### YOUR ASSIGNMENT
Each line shown below should be copied exactly.

### EXERCISE DATA
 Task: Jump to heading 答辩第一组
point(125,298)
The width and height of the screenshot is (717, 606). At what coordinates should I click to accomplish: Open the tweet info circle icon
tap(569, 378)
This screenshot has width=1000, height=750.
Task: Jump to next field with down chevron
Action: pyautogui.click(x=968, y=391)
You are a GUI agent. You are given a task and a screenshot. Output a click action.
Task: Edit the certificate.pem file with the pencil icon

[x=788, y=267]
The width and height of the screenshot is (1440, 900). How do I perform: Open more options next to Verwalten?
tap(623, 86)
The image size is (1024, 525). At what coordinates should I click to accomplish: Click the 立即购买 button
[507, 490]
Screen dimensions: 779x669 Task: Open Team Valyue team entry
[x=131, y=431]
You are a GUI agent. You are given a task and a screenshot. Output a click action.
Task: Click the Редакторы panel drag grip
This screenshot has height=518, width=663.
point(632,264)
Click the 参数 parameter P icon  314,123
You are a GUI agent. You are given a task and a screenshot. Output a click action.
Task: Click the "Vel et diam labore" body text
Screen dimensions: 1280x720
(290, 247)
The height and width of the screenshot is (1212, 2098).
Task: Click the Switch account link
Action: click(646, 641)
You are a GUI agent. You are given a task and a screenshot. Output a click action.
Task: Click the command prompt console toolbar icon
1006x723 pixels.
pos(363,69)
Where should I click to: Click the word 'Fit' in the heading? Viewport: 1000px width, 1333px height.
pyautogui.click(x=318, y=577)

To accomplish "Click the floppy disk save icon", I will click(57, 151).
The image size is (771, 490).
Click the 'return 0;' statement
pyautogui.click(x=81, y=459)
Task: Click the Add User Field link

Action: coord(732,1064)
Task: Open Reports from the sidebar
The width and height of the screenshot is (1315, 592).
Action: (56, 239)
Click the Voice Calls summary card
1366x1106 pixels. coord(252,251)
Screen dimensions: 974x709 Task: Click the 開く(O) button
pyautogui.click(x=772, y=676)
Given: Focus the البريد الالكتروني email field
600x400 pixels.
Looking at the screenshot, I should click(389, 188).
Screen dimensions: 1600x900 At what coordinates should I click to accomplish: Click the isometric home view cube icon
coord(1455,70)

### ANSWER BOX
 Task: Jump to heading 答辩第一组
point(125,298)
The width and height of the screenshot is (717, 606). At what coordinates should I click to accomplish: Open the tweet info circle icon
tap(569, 378)
This screenshot has width=1000, height=750.
Task: Jump to next field with down chevron
Action: pyautogui.click(x=968, y=391)
You are a GUI agent. You are given a task and a screenshot. Output a click action.
Task: Edit the certificate.pem file with the pencil icon

[x=788, y=267]
The width and height of the screenshot is (1440, 900). How do I perform: Open more options next to Verwalten?
tap(623, 86)
The image size is (1024, 525). At what coordinates should I click to accomplish: Click the 立即购买 button
[507, 490]
Screen dimensions: 779x669 Task: Open Team Valyue team entry
[x=131, y=431]
You are a GUI agent. You are given a task and a screenshot. Output a click action.
Task: Click the Редакторы panel drag grip
This screenshot has height=518, width=663.
point(632,264)
Click the 参数 parameter P icon  314,123
You are a GUI agent. You are given a task and a screenshot. Output a click action.
Task: Click the "Vel et diam labore" body text
Screen dimensions: 1280x720
(290, 247)
The height and width of the screenshot is (1212, 2098).
Task: Click the Switch account link
Action: click(646, 641)
You are a GUI agent. You are given a task and a screenshot. Output a click action.
Task: Click the command prompt console toolbar icon
1006x723 pixels.
pos(363,69)
Where should I click to: Click the word 'Fit' in the heading? Viewport: 1000px width, 1333px height.
pyautogui.click(x=318, y=577)

To accomplish "Click the floppy disk save icon", I will click(57, 151).
The image size is (771, 490).
Click the 'return 0;' statement
pyautogui.click(x=81, y=459)
Task: Click the Add User Field link

Action: coord(732,1064)
Task: Open Reports from the sidebar
The width and height of the screenshot is (1315, 592).
Action: (56, 239)
Click the Voice Calls summary card
1366x1106 pixels. coord(252,251)
Screen dimensions: 974x709 Task: Click the 開く(O) button
pyautogui.click(x=772, y=676)
Given: Focus the البريد الالكتروني email field
600x400 pixels.
Looking at the screenshot, I should click(389, 188).
Screen dimensions: 1600x900 At what coordinates should I click to accomplish: Click the isometric home view cube icon
coord(1455,70)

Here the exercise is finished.